_Tasks to complete:_
• 1. Reproduce word for word the stretch of the concussion text from "An international panel" through "the same day.".
• 2. List every number or numeric range that appears in the concussion text below.

An international panel of neurologists, updating their recommendations on concussion care, now recommend that any athlete eighteen or younger who is believed to have sustained a concussion during a game or practice should not return to the playing field the same day.
“When in doubt, pull them out.” That’s the message of the new guidelines from the American Academy of Neurology regarding treating athletes who have taken a big blow to the head.
The guidelines recommend coaches take players out of the game as soon as the player thinks they may have suffered a concussion, and that the player stay off the field until they have been examined by a health professional trained to treat concussions. Neurologists said the brain can recover more quickly if an athlete rests immediately and is given time to heal. Whereas, the brain takes longer to heal when the child stays on the field with an elevated heart rate developing headaches.
The general consensus of experts is that children and teens require different treatment for concussions. Though 80 to 90 percent of adult concussions resolve in seven to ten days, the recovery time is often longer for children and adolescents. In all cases, the decision to allow an athlete to return to play should be made based on the individual’s progress, not a specific period of time. Careful post-concussion evaluation of the injured student-athlete is essential.

_Records provided:_
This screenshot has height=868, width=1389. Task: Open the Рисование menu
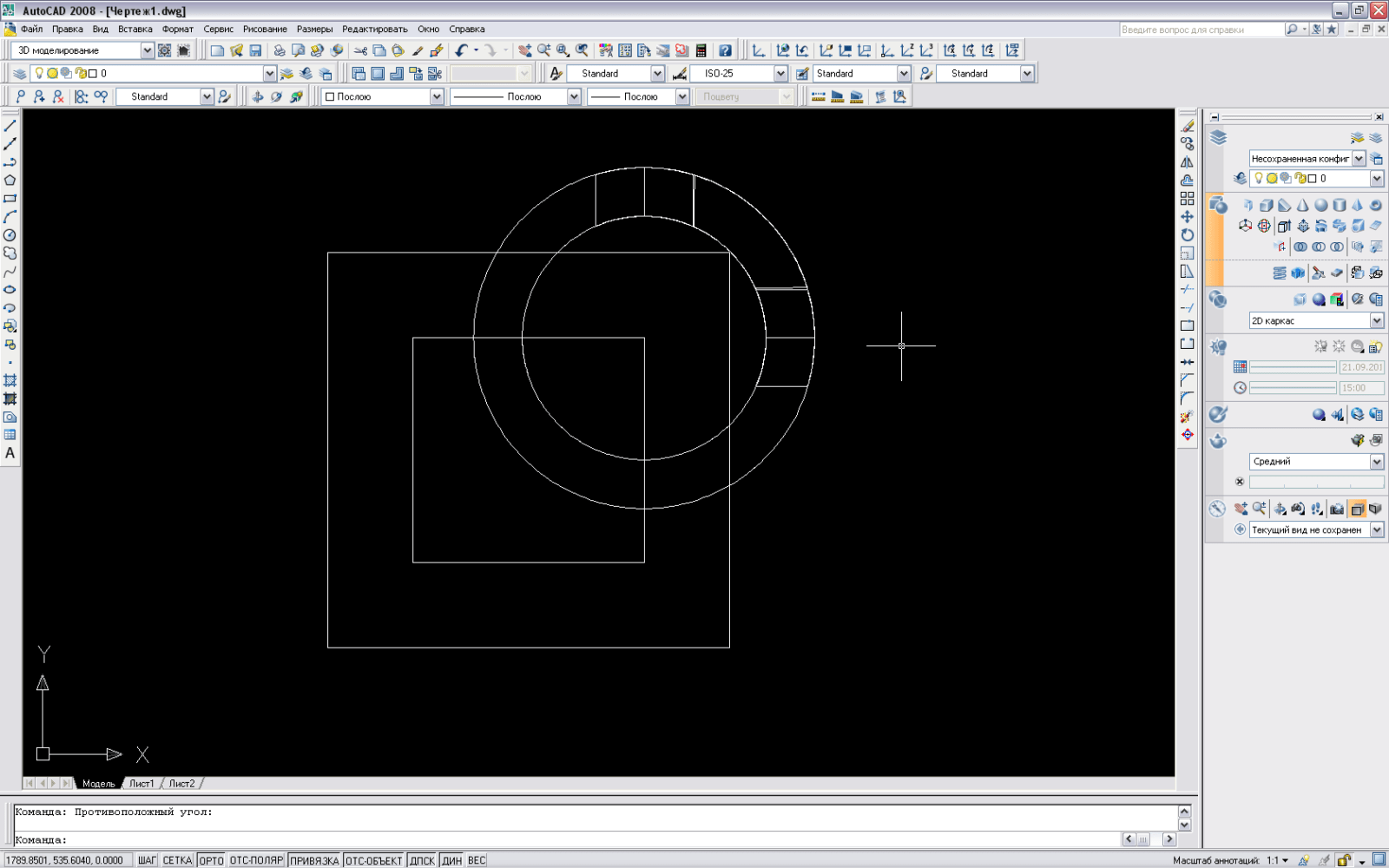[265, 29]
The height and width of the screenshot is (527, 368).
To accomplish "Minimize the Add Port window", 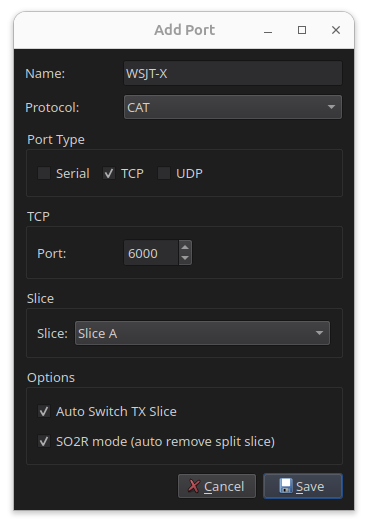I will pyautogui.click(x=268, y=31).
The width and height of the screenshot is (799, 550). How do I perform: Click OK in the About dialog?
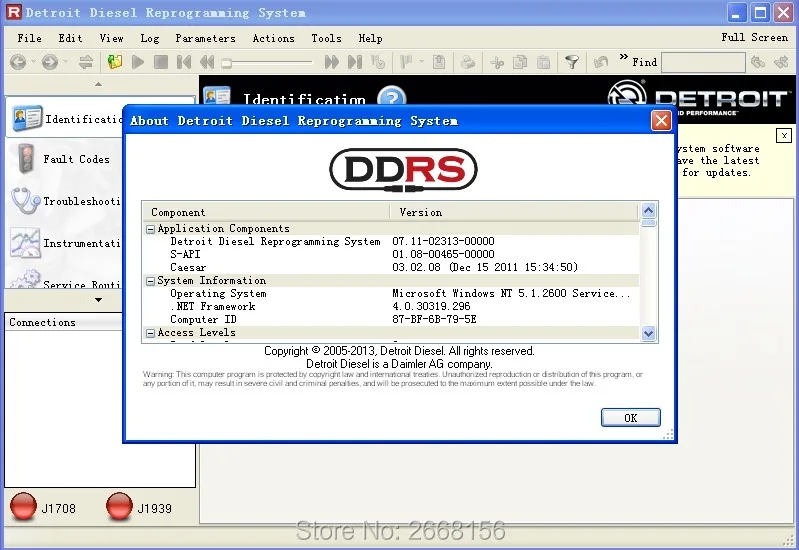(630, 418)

_Solutions to the problems:_
• 1.
An international panel of neurologists, updating their recommendations on concussion care, now recommend that any athlete eighteen or younger who is believed to have sustained a concussion during a game or practice should not return to the playing field the same day.

• 2.
- eighteen
- 80 to 90 percent
- seven to ten days